Il 7 ottobre si compirà quello che i grillini considerano un mezzo miracolo: ovvero far passare la storica riforma del taglio del parlamentari. Da quel giorno, la legislatura sarà più blindata. Perché a nessuno dei peones converrà perdere lo scranno con meno certezze di prima sul proprio scranno. «È da trent’anni che tutte le forze politiche dicono di voler ridurre il numero di deputati e senatori: ora passiamo dalle parole ai fatti», esulta il sottosegretario alla presidenza Riccardo Fraccaro, dopo l’ok della capigruppo a fissare la data per l’ultimo passaggio parlamentare di questa riforma: capace di far risparmiare 500 milioni di euro ad ogni legislatura, portando da 630 a 400 i deputati e da 315 a 200 il numero di senatori. Una riforma che dovrebbe trascinarsi dietro anche una nuova legge elettorale, destinata però ad essere varata con calma: perché il Pd è spaccato tra fautori del maggioritario e tifosi del proporzionale; e perché di prassi ogni legge elettorale nasce alla vigilia di nuove elezioni. «Si farà, ma nessuno ha fretta», ammette un dirigente pentastellato. La cosa certa è il via libera al taglio che fa esultare Di Maio, «alla faccia di Salvini», per avere incassato «una prova di lealtà del Pd». Visto che oltre al sì scontato della Lega, anche i Dem, Leu e Renzi si acconciano a dare l’ok malgrado i tre no consecutivi delle prime letture. E questo in virtù di un accordo che riequilibra gli effetti di questa riforma.

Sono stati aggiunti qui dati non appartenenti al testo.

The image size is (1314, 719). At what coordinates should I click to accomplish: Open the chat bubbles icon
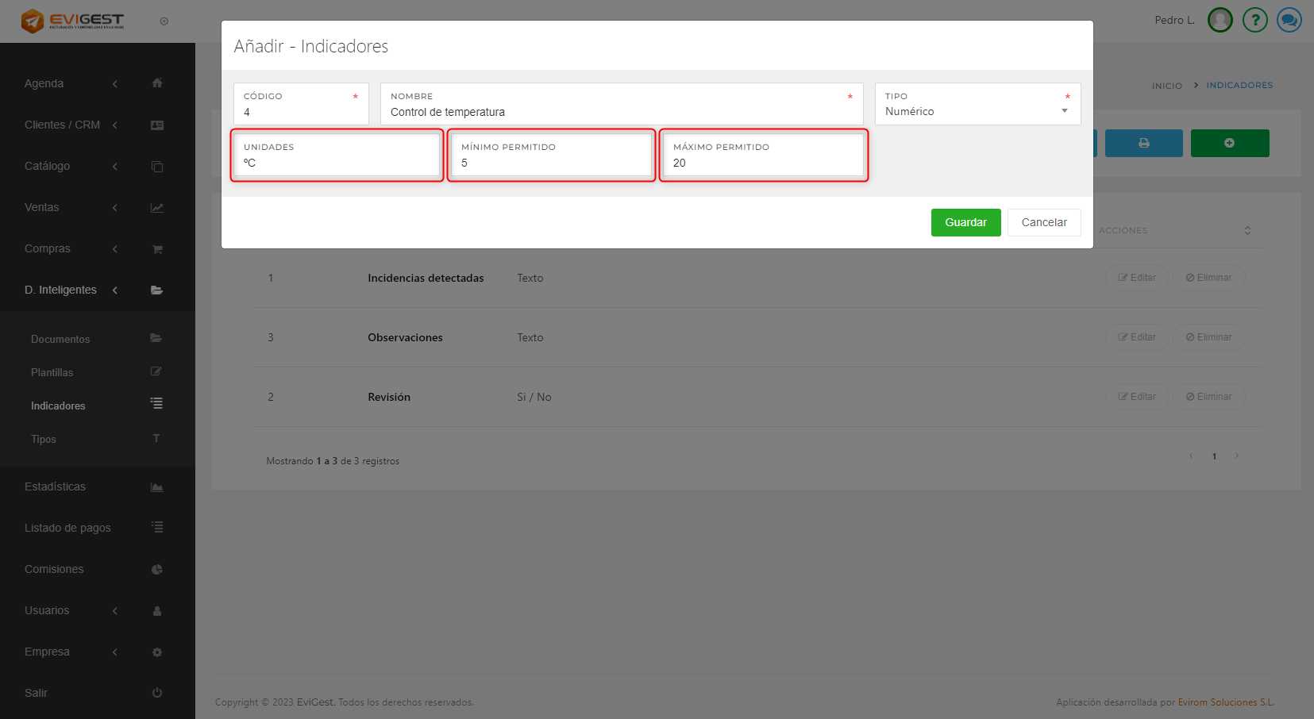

L’accordo di maggioranza, al punto 10 del programma, dice che la riduzione dei parlamentari va accompagnata «da un percorso per incrementare le opportune garanzie costituzionali di rappresentanza democratica, assicurando il pluralismo politico e territoriale». Un vasto programma che di fatto blinda ancor di più il governo. Una serie di interventi – spiega il capogruppo di Leu, Federico Fornaro, «per dare garanzie costituzionali. La riduzione degli onorevoli comporta degli effetti: nel plenum dell’elezione del capo dello Stato non è prevista una riduzione proporzionale dei delegati regionali. Poi vanno portati a 18 e 25 anni per Camera e Senato i requisiti di elettorato attivo e passivo. E serve un sistema di voto con impianto proporzionale».
Quindi di qui al 7 ottobre va formalizzata un’intesa di maggioranza su queste garanzie: trovando una sintesi tra diverse proposte, alcune del Pd, altre di Leu. Una di queste, scritta da Fornaro «prevede di modificare l’articolo della Carta in cui si stabilisce che il Senato sia eletto su base regionale». Il nodo della legge elettorale certo non sarà risolto entro il 7 ottobre. «Noi siamo persone serie e di parola, la fiducia deve essere alla base di questa maggioranza», premette il capogruppo Pd, Graziano Delrio. Chiarendo però che il Pd si aspetta altrettanta lealtà sui temi dell’elettorato attivo e passivo. Sulla revisione dei Regolamenti e sulla bozza di legge elettorale «che non è pronta oggi perché il Governo deve darsi il tempo di discutere». In ballo c’è anche la cosiddetta sfiducia costruttiva: ovvero la possibilità di sfiduciare il governo solo in presenza di una nuova maggioranza. Una norma di stabilità per ridurre i poteri di interdizione dei singoli parlamentari sulle maggioranza di governo. Infine c’è la riforma dei regolamenti: una serie di articoli fissano i numeri minimi per comporre un gruppo e per presentare una mozione: vanno riproporzionalizzati, così come va valutato il numero di commissioni, lasciando la possibilità di una doppia presenza al Senato. Un lavoro ancora tutto da fare.